Pixel coordinate grounding data
____________________

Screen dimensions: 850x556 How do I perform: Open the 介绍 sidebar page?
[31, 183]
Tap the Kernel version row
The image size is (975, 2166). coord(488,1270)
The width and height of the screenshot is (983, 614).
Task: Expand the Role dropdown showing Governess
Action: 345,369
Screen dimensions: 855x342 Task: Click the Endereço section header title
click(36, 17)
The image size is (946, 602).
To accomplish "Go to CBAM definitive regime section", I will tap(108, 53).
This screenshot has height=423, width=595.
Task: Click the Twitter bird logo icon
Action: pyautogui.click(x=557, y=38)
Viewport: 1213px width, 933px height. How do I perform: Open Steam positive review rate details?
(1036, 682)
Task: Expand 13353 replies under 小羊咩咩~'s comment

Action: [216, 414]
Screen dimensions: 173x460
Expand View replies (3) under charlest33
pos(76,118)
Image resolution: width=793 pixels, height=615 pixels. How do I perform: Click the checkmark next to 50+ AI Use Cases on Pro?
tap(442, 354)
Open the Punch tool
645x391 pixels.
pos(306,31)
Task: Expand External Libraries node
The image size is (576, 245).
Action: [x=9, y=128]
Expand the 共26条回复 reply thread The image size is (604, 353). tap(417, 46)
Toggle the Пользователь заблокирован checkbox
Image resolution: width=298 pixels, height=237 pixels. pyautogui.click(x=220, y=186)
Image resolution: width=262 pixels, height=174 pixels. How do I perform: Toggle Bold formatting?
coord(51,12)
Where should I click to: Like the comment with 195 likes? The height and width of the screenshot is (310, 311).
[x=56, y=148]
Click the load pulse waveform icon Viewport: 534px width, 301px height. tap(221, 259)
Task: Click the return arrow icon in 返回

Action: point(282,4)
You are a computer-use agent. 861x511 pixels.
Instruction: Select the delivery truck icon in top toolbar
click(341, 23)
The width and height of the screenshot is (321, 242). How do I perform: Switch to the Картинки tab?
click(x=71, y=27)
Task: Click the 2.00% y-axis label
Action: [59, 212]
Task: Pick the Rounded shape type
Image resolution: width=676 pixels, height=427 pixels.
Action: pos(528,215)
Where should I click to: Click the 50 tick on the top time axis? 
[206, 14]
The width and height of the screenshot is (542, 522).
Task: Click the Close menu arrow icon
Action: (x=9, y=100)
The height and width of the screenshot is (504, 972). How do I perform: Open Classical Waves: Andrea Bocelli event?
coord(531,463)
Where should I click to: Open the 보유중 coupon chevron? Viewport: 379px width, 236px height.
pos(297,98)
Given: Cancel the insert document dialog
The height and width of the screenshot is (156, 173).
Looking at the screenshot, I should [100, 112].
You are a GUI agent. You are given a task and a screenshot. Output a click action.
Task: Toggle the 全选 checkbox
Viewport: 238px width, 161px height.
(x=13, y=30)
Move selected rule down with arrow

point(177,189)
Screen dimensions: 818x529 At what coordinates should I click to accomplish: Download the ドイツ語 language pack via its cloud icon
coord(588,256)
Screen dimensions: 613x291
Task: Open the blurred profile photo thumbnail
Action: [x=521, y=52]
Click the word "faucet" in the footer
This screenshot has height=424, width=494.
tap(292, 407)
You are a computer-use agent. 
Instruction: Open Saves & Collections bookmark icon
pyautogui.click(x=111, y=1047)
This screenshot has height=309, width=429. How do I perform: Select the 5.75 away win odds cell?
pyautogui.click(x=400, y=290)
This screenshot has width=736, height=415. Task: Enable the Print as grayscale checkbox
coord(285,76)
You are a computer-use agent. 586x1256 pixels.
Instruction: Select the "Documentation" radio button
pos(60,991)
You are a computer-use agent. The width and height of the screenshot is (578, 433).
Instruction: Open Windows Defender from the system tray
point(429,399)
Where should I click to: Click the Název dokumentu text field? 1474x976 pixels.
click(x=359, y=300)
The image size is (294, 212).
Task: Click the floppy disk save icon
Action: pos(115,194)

____________________

Task description: This exercise requires the lines of the entries containing the string "agent".

Reply to the exercise:
You are a computer-use agent. 861x511 pixels.
You are a GUI agent. You are given a task and a screenshot. Output a click action.
You are a computer-use agent. 
You are a computer-use agent. 586x1256 pixels.
You are a computer-use agent. The width and height of the screenshot is (578, 433).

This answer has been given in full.